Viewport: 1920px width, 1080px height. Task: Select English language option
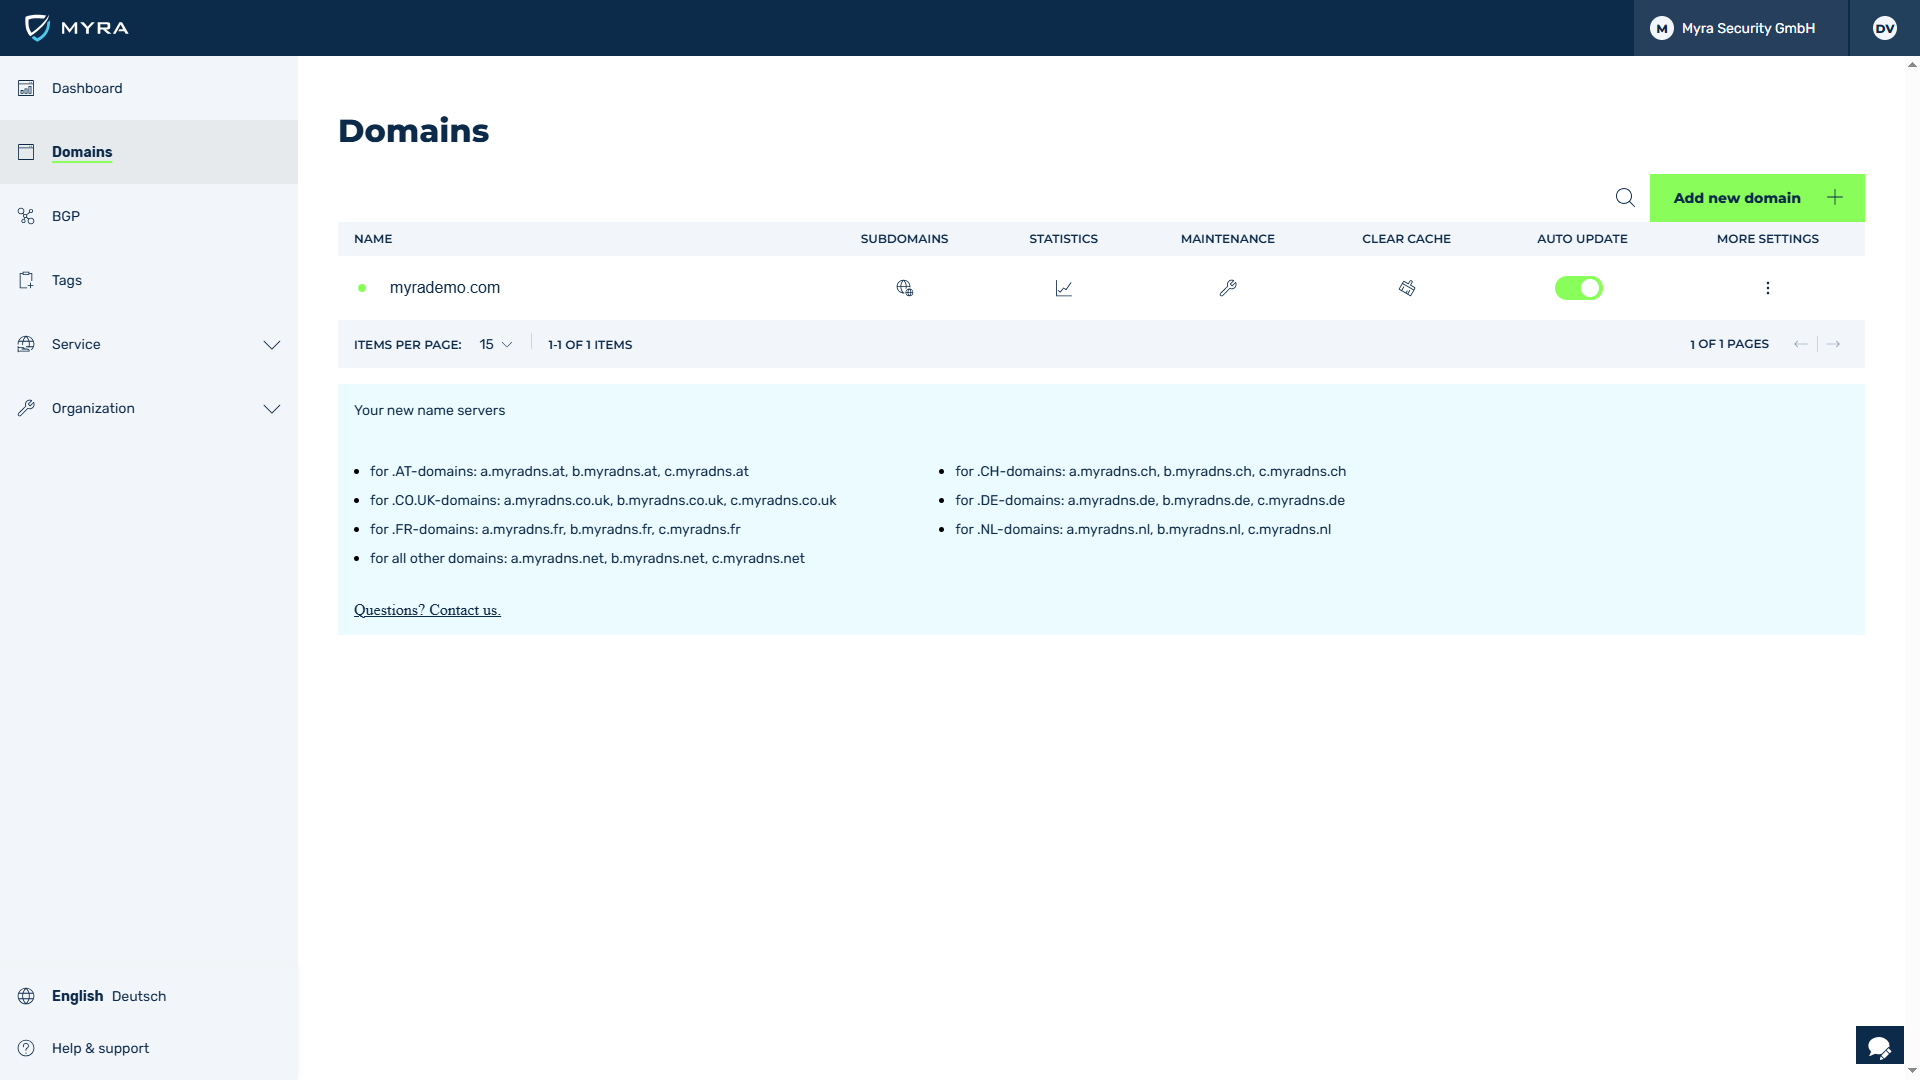pyautogui.click(x=77, y=996)
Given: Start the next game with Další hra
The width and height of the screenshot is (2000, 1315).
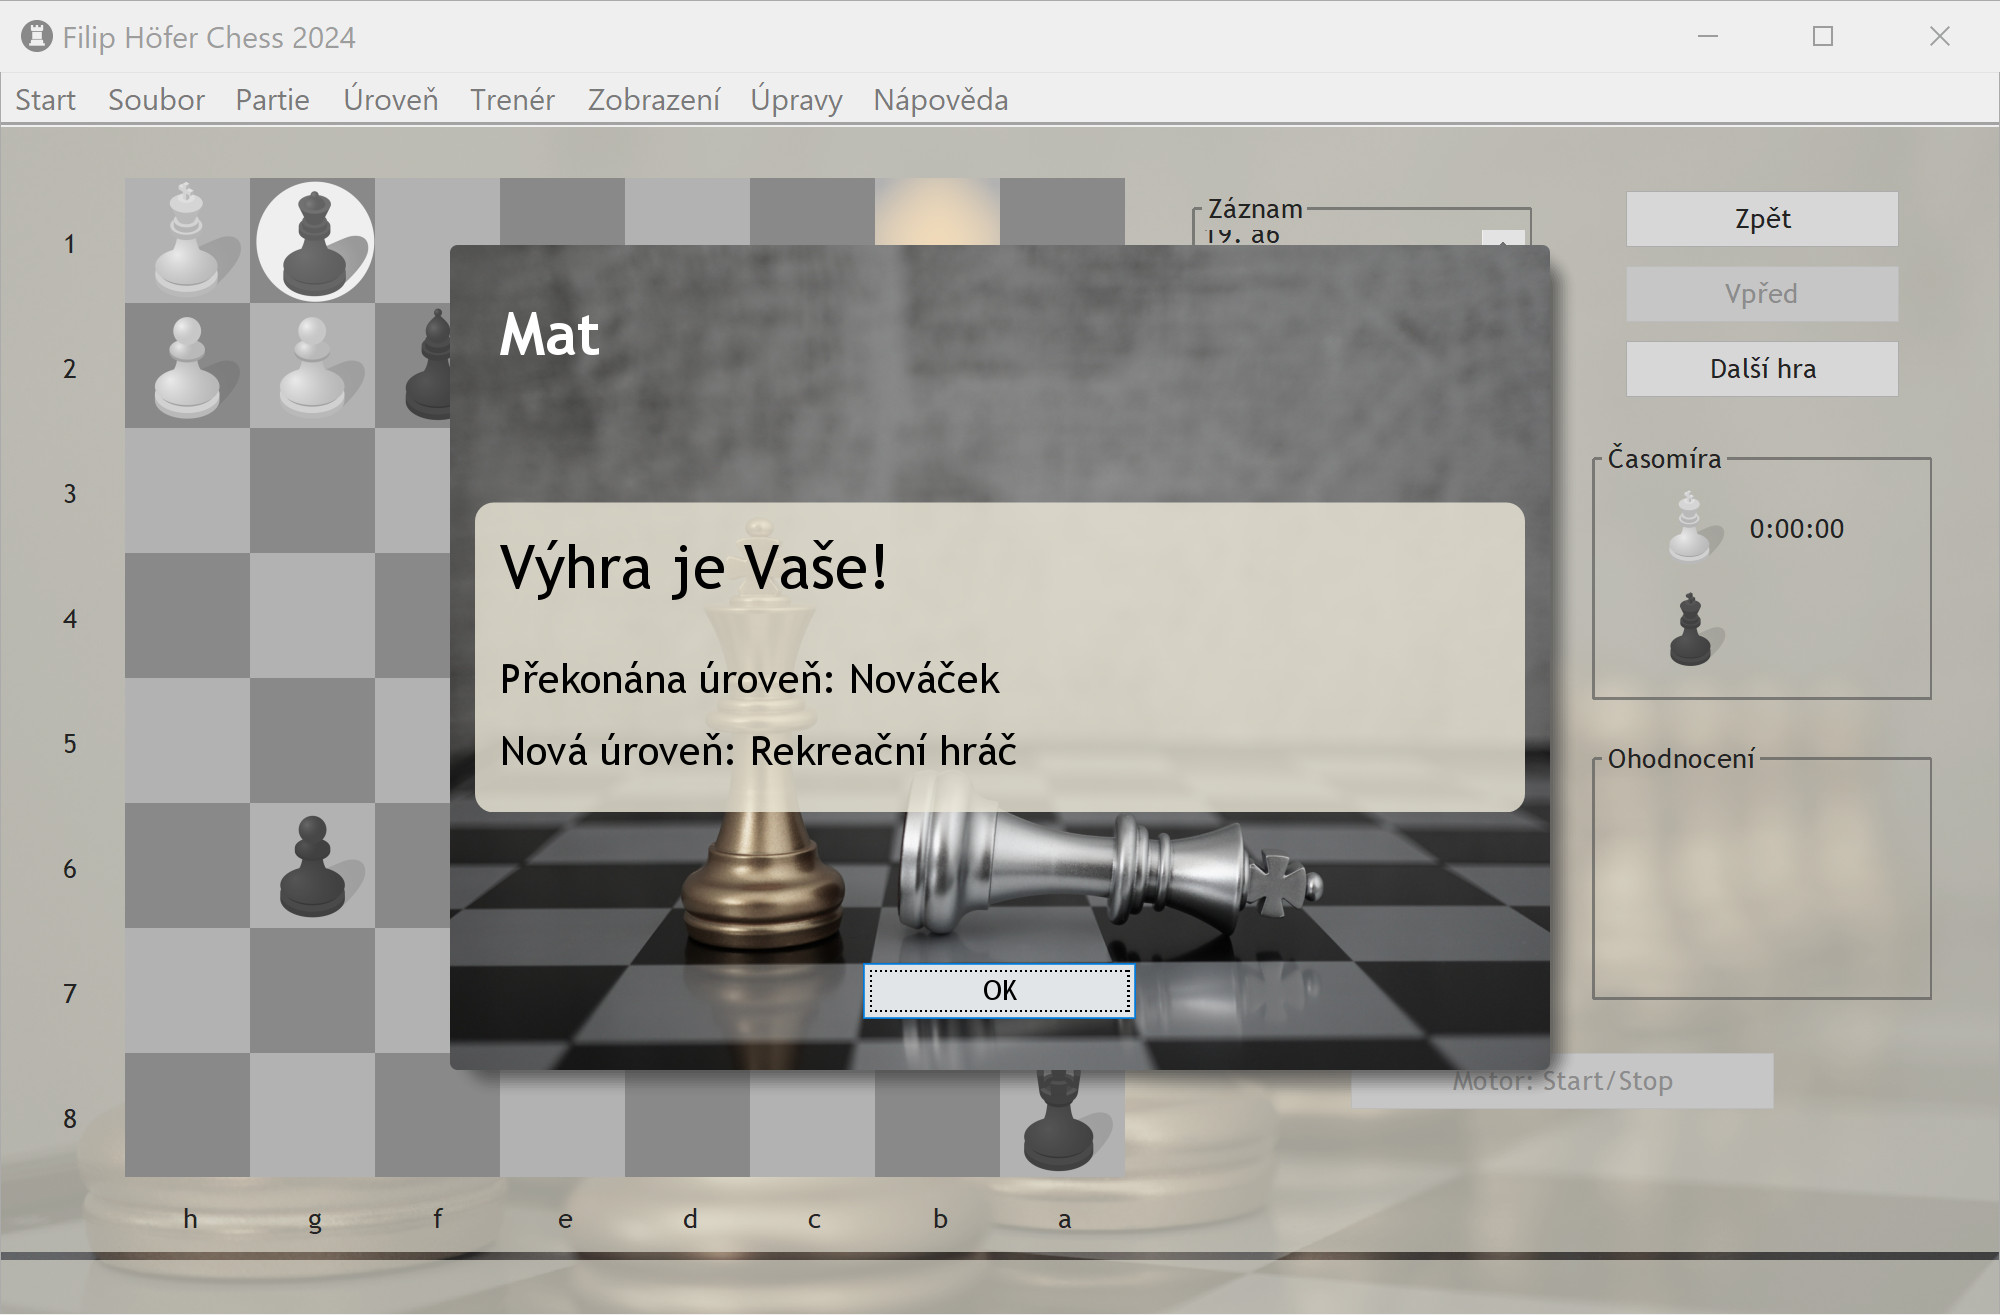Looking at the screenshot, I should pos(1761,369).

*Work instructions*. Pictures are to be omitted. Output verbatim only the lines from the one holding "Given: Start the next game with Další hra" through the end of the material, both included.

*Response to this exercise*.
Given: Start the next game with Další hra
The width and height of the screenshot is (2000, 1315).
Looking at the screenshot, I should pos(1761,369).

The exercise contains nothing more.